Vanilla Ice Cream - The Complicated Classic

Ice cream aficionados insist that you can tell the quality of a person’s ice cream by the taste of their vanilla. It is such a simple and pure flavor that making it incorrectly is very noticeable.

The well kept secret to good vanilla ice cream is knowing the right vanilla to use. I have been told by a couple of professional small batch ice cream makers that there is a relationship between vanilla extract and butterfat content. There was a study published in the Journal of Dairy Science in 1997 that proved that as fat increased, vanilla flavor decreased in ice cream (you can find the study here). This means that when you make high fat ice cream at home you have to either increase the quantity of vanilla or find a stronger vanilla extract.

Another little secret of the ice cream manufacturing world is that they all use vanilla extract to flavor their ice cream. It is rare to find a manufacturer who uses beans for flavor. Those little flecks in your commercial ice cream are from vanilla beans, but they are added for appearance. Those specks do not add any perceptible vanilla flavor.

Through my experimentation, I found that Madagascar bourbon vanilla extract works the best for my formulation.
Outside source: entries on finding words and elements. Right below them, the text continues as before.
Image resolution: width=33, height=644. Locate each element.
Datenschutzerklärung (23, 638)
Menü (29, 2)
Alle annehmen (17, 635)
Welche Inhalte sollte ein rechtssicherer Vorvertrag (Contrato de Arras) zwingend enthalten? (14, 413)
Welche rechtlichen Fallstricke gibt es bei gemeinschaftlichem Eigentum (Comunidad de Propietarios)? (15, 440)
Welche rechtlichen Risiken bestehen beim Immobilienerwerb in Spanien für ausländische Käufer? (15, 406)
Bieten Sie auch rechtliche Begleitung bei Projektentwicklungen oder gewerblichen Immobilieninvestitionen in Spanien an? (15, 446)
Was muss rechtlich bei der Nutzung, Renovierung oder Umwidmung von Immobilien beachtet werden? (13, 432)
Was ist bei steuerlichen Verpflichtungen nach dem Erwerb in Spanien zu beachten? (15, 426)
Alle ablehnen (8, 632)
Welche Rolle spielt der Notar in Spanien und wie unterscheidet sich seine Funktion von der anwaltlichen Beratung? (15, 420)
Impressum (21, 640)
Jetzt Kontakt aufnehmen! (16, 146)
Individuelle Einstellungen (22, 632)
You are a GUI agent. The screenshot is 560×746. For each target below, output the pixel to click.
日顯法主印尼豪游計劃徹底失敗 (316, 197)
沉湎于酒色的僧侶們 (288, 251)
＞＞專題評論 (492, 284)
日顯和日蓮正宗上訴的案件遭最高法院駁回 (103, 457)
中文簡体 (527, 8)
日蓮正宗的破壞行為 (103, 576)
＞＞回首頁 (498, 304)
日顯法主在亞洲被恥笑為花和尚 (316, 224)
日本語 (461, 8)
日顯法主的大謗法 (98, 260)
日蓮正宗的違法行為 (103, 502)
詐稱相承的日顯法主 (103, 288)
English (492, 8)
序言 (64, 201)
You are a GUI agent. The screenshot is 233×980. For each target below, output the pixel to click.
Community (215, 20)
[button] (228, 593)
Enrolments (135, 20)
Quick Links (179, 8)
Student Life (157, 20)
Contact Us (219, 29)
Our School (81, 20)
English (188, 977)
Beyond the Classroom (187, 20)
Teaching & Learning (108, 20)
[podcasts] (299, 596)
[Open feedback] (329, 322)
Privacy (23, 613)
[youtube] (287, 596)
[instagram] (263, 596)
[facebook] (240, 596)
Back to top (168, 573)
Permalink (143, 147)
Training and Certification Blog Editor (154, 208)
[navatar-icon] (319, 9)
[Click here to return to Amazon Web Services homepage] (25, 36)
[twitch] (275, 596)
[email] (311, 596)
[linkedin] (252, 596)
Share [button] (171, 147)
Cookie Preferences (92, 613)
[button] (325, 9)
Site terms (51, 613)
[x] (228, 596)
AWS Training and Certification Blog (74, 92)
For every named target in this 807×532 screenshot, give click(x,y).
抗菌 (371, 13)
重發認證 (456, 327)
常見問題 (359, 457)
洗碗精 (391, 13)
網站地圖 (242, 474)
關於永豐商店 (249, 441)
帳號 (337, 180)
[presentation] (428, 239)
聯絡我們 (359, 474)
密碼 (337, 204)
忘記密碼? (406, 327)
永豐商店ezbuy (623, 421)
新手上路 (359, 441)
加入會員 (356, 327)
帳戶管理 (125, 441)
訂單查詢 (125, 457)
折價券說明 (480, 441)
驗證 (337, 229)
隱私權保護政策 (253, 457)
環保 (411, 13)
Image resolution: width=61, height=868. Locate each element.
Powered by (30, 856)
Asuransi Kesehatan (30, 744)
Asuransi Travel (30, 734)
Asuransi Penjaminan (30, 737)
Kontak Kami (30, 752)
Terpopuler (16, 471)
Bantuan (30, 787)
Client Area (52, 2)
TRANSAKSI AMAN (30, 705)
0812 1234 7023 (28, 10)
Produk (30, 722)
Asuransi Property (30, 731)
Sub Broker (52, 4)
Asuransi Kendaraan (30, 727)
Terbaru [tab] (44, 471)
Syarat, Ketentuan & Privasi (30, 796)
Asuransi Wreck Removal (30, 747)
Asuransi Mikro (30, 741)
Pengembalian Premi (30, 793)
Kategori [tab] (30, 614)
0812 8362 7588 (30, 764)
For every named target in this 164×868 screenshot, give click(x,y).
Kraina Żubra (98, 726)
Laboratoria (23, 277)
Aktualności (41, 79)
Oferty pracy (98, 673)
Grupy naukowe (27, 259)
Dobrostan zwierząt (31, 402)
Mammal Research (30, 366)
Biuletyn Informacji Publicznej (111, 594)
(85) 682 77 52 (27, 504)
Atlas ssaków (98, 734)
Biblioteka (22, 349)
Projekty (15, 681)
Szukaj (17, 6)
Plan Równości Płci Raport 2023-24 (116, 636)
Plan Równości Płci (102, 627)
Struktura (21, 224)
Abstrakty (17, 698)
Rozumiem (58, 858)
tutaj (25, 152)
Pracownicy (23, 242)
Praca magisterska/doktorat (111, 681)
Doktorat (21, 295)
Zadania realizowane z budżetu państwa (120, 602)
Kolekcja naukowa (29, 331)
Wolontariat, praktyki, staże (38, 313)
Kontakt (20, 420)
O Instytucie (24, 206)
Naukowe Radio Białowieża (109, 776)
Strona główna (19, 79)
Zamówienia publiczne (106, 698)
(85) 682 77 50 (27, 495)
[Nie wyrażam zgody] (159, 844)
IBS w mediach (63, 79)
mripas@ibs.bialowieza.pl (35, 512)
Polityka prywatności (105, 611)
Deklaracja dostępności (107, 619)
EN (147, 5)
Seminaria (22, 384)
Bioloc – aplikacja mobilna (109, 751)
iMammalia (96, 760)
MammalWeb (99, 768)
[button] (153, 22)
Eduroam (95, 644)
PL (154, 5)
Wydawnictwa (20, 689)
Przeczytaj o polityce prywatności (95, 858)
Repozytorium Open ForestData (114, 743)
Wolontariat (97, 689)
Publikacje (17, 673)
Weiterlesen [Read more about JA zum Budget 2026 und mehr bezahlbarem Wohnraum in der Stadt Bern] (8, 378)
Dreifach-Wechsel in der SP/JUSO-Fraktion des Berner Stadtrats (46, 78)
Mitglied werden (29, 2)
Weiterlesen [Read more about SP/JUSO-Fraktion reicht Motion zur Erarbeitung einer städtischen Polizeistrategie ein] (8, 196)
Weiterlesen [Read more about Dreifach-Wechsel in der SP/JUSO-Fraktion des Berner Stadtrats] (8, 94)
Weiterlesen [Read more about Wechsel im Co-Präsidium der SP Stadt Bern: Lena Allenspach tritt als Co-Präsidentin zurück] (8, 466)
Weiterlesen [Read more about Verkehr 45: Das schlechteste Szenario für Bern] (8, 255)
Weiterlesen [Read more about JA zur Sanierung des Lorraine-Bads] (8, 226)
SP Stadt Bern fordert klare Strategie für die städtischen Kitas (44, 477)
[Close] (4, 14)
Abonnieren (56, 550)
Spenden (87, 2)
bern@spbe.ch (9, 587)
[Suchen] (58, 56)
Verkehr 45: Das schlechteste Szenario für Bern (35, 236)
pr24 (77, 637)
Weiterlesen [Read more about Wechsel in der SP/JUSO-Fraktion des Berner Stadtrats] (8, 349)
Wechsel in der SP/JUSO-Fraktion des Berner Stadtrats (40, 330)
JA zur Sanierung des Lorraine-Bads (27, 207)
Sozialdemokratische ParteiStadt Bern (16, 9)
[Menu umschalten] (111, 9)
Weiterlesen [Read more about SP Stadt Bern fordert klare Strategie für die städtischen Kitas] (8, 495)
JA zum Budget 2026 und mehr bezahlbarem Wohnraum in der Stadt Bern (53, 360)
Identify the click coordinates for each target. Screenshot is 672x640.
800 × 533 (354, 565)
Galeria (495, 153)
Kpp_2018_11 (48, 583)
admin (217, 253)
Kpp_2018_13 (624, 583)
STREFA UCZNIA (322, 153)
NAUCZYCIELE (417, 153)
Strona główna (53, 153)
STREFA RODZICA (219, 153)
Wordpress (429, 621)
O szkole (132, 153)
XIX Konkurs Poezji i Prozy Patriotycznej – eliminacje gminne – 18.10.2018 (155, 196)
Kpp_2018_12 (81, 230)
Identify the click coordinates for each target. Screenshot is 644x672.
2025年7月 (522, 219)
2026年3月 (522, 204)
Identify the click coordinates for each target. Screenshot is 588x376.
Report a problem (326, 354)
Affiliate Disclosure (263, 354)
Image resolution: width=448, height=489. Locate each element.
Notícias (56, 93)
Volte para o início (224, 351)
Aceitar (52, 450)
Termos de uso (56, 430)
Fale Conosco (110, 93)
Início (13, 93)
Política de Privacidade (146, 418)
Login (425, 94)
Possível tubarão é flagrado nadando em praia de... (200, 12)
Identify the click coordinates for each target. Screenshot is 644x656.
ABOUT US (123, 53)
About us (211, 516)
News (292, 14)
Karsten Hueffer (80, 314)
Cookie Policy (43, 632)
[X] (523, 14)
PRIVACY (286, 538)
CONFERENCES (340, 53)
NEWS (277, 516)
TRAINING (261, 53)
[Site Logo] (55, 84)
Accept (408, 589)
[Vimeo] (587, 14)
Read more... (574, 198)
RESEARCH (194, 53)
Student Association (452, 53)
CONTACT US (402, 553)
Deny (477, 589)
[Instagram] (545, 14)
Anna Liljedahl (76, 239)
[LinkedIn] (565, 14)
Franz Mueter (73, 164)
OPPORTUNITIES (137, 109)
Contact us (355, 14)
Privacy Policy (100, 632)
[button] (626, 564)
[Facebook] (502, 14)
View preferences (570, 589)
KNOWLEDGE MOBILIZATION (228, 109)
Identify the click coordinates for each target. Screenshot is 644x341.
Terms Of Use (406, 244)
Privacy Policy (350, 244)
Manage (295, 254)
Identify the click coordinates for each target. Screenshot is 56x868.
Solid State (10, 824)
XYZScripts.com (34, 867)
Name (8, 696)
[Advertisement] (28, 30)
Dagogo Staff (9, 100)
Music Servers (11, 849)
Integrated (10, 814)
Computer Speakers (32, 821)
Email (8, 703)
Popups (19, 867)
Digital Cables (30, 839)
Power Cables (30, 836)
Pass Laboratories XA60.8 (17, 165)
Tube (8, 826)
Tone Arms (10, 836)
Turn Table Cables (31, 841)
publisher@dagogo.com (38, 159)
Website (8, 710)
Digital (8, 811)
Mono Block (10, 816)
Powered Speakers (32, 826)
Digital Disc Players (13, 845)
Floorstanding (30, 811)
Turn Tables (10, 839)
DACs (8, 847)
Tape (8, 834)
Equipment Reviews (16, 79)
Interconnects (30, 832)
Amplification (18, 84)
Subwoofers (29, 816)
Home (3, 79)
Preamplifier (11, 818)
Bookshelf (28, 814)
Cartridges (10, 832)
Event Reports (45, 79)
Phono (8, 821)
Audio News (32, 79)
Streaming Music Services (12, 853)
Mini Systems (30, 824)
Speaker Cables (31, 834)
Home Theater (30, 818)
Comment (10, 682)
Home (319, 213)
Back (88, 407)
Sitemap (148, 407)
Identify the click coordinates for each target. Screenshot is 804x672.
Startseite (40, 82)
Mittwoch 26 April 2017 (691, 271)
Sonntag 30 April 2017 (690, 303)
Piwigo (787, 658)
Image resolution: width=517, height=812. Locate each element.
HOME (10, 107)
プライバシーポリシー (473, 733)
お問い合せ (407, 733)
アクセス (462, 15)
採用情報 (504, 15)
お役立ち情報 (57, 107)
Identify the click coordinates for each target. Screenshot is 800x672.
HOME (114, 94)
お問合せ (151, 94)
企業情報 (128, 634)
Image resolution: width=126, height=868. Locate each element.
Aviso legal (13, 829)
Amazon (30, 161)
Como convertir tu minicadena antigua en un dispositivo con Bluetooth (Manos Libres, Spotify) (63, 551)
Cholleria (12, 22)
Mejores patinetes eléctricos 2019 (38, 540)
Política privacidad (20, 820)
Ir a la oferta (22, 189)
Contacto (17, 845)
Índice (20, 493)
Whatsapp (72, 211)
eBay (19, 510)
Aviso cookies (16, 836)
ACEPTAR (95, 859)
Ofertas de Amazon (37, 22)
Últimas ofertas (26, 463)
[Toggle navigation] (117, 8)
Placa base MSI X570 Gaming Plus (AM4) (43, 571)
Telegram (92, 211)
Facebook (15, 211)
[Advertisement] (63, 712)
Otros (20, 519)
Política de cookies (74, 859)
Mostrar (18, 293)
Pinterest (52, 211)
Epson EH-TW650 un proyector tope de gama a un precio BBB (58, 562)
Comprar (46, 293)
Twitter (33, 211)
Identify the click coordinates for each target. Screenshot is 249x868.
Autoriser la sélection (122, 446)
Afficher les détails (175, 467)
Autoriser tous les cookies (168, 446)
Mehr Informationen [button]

It gives a deeper vanilla flavor when compared to using an equal amount of the ubiquitous McCormick brand. If you don't know any better, McCormick tastes fine, but in a side by side comparison its flavor is sweeter and lighter in the finished product.

My vanilla ice cream is “French Vanilla” because of its eggs. Cook’s Illustrated performed a blind taste test on commercially available ice creams and French Vanilla was not the winner. The taste testers preferred the Philadelphia style ice cream that does not contain eggs. You can find the article here. Of course, they were testing store bought brands which have other additives to help control texture and improve shelf life. Homemade ice cream is missing those ingredients so the use of eggs helps yield a better texture. Personally, I prefer the flavor and texture of the eggs because they add a bit of decadence that elevates vanilla beyond the ordinary.

Vanilla Ice cream

2 cups whole milk
2 cups cream
1/2 cup Sugar
6 egg yolks
1 TBL vanilla extract
pinch of salt (optional)

1. Pour the milk and cream and half of the sugar into a pot and bring to a slight simmer stirring occasionally.
2. As the milk and cream are heating, place the egg yolks into a bowl with the sugar (and salt if using) and beat until it is a pale, frothy liquid.
3. Once the milk/cream mixture is simmering remove it from the heat and temper the egg mixture by adding a small amount of the hot milk/cream and stirring thoroughly. Repeat this process a couple of more times to ensure that the eggs have warmed up. You should use about 1/3 of a cup of hot cream mixture in total. Then pour the complete egg mixture into the cream pot.
4. Return the pot to the heat and stir constantly until the custard reaches 175 degrees Fahrenheit.
5. Remove the pot from the heat and stir in the vanilla.
6. Cool the custard to room temperature and then refrigerate overnight.
7. Freeze in your ice cream machine.